I completely agree with it in concept, which is getting people efficiently out of cars and getting them moved around this city. But I rode Metro a few weeks ago; it’s horrifying. It’s filthy, there are encampments in the subway systems. There’s drug abuse down there. There are lots of great ideas to build it, but we have to do a better job operating what we have. As Mayor, I get four seats on the Metro Board, so it becomes a real priority.

You stepped away as CEO of Caruso, but how do you plan to steer clear of conflicts of interest if you are elected? The Caruso name is very entrenched in the fabric of Los Angeles real estate development. And, we’ve not had the greatest track record recently with businessmen holding political office.

Well, let me first say that we’ve had businessmen that have been great leaders. Franklin Roosevelt was a businessman, and he was a pretty good leader. Bloomberg was a good leader. Mitt Romney was a good leader. We’ve had one that has been pretty bad, but I would say he’s more the exception to the rule.

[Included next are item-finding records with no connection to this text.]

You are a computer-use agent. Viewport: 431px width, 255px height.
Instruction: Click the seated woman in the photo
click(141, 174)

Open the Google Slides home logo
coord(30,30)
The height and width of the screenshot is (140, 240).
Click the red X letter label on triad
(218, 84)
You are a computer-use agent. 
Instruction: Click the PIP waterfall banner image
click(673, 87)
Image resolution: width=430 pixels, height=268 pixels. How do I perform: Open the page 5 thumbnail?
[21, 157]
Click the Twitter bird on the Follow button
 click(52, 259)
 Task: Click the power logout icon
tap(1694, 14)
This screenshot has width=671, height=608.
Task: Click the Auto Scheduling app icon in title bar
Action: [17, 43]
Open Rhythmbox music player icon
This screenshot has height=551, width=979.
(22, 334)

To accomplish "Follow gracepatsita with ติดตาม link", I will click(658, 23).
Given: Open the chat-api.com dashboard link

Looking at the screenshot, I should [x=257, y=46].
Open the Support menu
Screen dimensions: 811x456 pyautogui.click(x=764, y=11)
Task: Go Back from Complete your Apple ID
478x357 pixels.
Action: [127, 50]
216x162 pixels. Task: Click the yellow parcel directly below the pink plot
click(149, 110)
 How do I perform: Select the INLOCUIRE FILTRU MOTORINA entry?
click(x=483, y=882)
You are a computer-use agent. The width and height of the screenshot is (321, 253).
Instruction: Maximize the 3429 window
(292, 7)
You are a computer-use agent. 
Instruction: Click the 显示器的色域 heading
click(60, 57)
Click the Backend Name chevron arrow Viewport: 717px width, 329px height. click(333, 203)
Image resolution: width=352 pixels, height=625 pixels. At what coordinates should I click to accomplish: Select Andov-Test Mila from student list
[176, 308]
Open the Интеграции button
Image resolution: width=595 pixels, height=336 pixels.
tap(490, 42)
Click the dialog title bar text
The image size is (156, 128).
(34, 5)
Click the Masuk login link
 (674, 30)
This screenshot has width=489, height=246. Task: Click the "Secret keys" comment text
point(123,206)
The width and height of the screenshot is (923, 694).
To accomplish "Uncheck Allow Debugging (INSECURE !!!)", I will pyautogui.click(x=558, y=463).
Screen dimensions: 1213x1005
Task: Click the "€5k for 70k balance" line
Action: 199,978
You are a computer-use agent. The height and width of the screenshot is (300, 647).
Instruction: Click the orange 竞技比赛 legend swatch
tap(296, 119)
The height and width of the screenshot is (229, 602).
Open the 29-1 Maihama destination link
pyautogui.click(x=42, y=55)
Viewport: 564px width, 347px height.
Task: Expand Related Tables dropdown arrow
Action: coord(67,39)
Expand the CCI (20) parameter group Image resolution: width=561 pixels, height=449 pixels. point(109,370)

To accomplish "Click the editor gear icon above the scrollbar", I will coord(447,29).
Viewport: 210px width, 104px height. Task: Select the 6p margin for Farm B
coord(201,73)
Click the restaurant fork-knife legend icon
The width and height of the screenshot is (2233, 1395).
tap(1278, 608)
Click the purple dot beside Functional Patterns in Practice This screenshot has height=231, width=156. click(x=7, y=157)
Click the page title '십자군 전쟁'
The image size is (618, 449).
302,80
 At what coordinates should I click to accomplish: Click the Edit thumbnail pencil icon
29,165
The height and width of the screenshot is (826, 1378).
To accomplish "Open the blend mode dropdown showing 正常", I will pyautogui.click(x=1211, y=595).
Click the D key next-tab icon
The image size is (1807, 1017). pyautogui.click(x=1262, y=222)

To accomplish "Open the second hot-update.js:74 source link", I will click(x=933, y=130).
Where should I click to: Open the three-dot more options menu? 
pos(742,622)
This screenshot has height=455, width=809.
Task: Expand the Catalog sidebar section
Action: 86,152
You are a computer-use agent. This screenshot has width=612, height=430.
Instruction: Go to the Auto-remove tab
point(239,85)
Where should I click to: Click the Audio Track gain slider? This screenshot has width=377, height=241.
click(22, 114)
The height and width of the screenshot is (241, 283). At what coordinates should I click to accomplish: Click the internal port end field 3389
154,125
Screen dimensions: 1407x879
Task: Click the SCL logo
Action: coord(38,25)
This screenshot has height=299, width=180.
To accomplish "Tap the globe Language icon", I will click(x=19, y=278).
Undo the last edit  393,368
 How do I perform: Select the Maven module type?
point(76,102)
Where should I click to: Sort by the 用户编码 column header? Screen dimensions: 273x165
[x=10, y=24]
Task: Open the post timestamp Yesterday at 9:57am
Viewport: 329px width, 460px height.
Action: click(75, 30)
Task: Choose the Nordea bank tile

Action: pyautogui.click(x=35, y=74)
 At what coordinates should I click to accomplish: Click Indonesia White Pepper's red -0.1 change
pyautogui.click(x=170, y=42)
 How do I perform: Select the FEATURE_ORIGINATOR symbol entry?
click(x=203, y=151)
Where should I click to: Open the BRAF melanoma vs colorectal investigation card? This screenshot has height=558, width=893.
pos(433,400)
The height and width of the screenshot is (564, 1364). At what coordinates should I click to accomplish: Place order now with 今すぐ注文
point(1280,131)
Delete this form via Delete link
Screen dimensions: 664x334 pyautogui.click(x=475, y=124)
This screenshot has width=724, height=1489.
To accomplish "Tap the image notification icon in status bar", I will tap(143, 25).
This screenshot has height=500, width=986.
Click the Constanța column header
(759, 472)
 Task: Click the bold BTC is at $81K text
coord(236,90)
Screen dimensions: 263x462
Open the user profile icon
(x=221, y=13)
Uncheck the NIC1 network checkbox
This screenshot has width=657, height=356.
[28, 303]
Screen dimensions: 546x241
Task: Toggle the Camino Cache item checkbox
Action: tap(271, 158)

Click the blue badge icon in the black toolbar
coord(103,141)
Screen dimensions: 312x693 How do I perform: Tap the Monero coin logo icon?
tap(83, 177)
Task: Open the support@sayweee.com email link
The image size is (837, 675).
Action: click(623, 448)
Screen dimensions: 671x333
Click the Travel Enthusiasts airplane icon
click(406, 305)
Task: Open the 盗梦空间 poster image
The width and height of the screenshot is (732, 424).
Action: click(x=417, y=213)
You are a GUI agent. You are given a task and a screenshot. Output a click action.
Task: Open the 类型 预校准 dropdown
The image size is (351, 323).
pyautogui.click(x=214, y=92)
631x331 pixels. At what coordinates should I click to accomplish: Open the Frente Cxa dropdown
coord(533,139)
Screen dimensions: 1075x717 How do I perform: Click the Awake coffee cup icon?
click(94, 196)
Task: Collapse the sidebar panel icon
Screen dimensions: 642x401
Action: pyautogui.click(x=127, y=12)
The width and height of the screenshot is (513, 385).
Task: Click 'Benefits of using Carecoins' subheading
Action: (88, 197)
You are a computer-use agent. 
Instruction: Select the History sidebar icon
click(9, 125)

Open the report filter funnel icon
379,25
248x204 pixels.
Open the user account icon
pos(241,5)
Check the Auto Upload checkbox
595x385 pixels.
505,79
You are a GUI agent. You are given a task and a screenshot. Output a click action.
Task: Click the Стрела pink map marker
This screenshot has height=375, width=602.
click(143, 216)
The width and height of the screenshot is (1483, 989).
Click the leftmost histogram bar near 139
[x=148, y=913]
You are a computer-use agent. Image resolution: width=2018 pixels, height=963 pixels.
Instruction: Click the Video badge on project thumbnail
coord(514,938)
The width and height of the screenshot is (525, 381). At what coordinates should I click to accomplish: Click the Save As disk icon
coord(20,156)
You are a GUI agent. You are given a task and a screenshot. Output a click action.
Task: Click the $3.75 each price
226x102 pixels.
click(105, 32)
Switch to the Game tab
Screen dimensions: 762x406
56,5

I have stepped away from the company. As I said in the debate the other night, I have had very powerful positions under three very strong mayors, Tom Bradley, Jim Hahn and Dick Riordan. I was President of the Police Commission, President of DWP and served on the Coliseum Commission. I have never had one claim, one scandal, not an indicium of scandal in 40 years. My reputation is incredibly important to me. I protect it. I believe very strongly that you should operate with character and integrity. I’ve done it my whole life.

I have no interest of doing this job other than serving the public. That’s why I’m doing it for $1 a year. 

I also have an ethics czar, and we have a corruption plan that we have issued.  I’m not worried about things that I’m going to do. I want to stop corruption in City Hall. We have a very corrupt City Hall. I have a very corrupt opponent. She doesn’t have a corruption plan, which I can understand because it would probably eliminate her from her job. But I’m going to be incredibly careful and operate the way I’ve done for 40 years. 

You are in the luxury hospitality business, in addition to your real estate ventures. We have some high-profile projects coming to Beverly Hills. There is also a proposed Bulgari Hotel in the Benedict Canyon area that you are on record opposing. Can you explain your position? 

It’s in a predominantly residential neighborhood. I think it’s inconsistent with the nature of the neighborhood. It appears from renderings that I’ve seen they’re trying to make it feel much more residential in scale. But the reality is that you’re in a residential neighborhood and the street system wasn’t designed for it. 

That’s my position. It’s up to others to decide, but it’s not something that I would support. I do think what LVMH is doing on Rodeo Drive is great, though.

Why is Karen Bass the wrong person for the job of Mayor of Los Angeles? 

She has no experience. She’s been a legislator. She’s never operated a business. Even in Congress in the past 11 years, she’s only sponsored and passed one bill and that’s to change the name of a post office. 

I don’t think that’s the leadership that we need with a city that’s very complex. An $11 billion budget, 80,000 employees, 50 departments and you’ve never operated anything. 

She’s going to be overwhelmed and lost. If you haven’t made change in 20 years, why would anybody expect you to make change now. I think she’s like most politicians; she’s looking for a job. 

She’s not qualified for this job and she’s under a cloud of corruption because of her taking a scholarship at USC. You can’t lead when you’re under a cloud of corruption.We’ve had that with Eric Garcetti for the last couple of years and we just continue to dig a bigger hole.